== PROBLEM TO WORK ON ==
Which lines below contain the string "pixels"? Report each of them in full.

== Locations of screen elements ==
----

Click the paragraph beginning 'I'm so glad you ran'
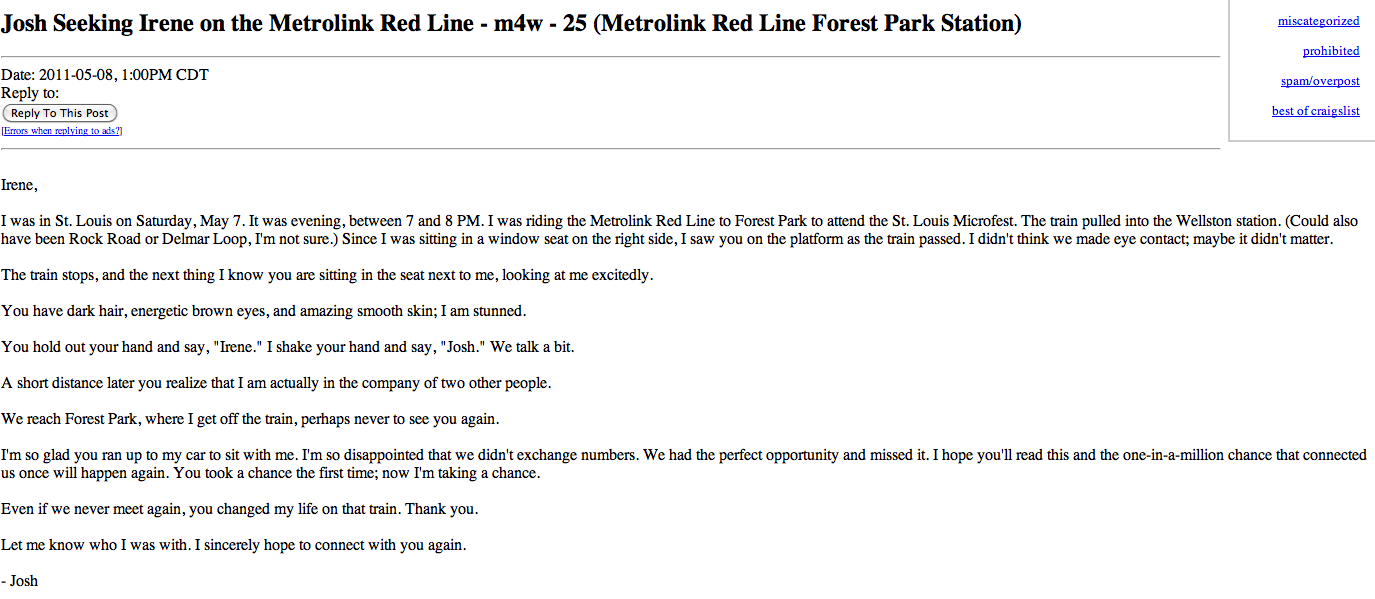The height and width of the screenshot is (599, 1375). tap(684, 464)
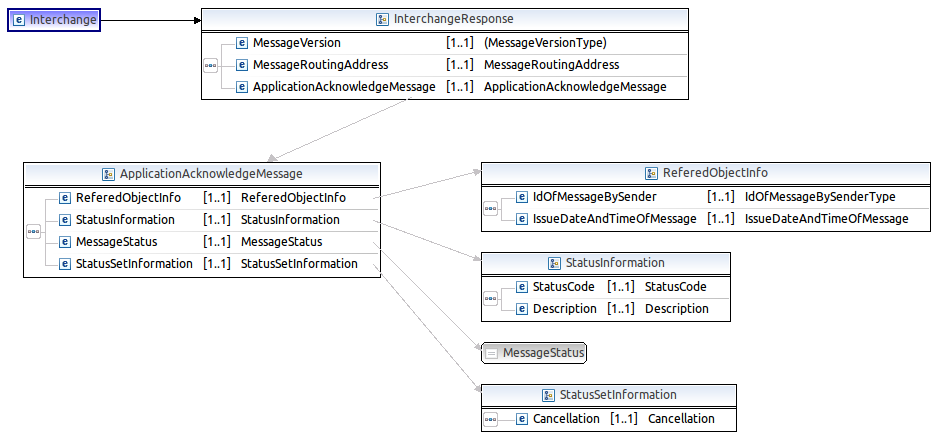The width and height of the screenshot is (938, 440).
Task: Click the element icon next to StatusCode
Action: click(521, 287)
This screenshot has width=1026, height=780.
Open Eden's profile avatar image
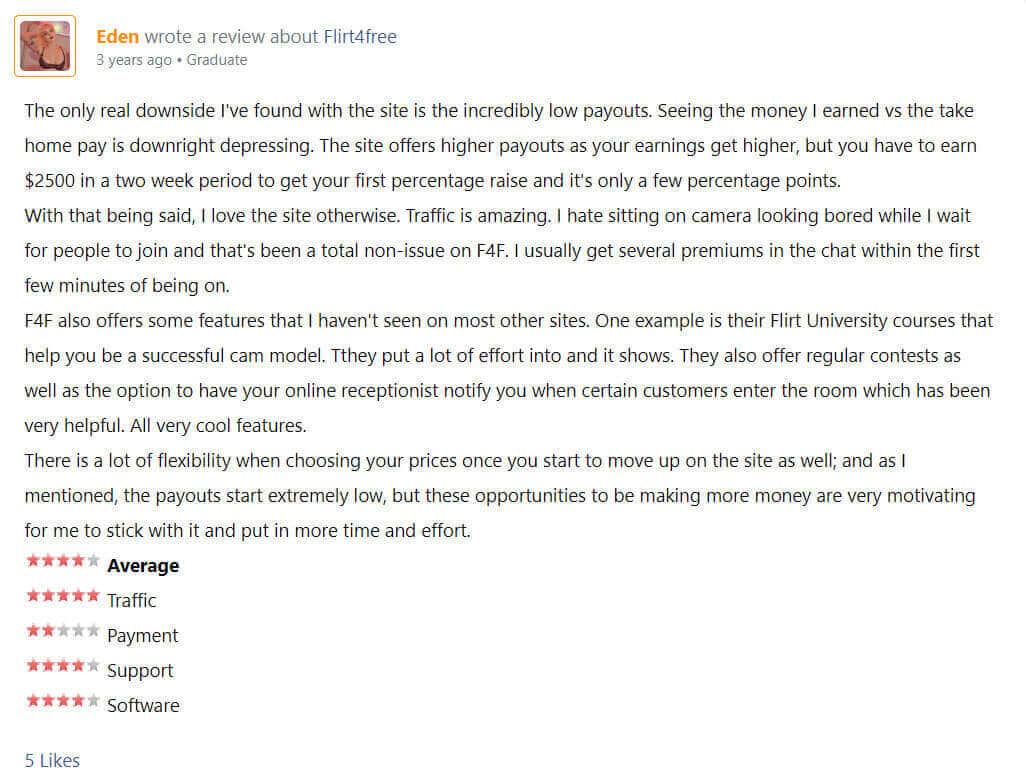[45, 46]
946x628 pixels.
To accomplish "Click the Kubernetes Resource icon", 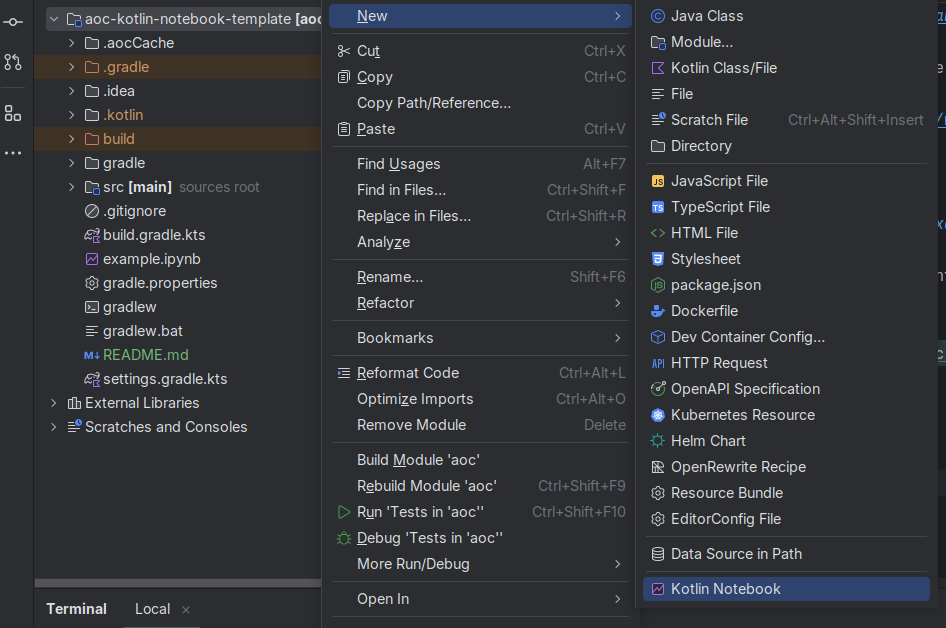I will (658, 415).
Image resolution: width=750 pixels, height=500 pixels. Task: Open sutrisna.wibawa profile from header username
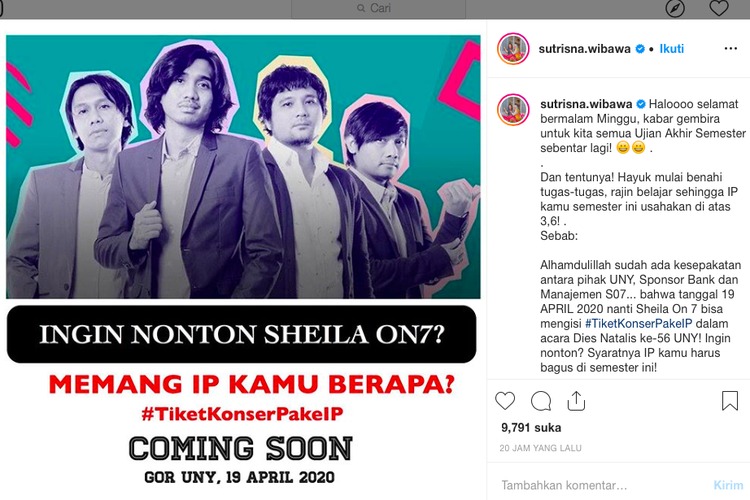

----

== ANSWER TO THIS EXERCISE ==
946x628 pixels.
Image resolution: width=750 pixels, height=500 pixels. Task: Open sutrisna.wibawa profile from header username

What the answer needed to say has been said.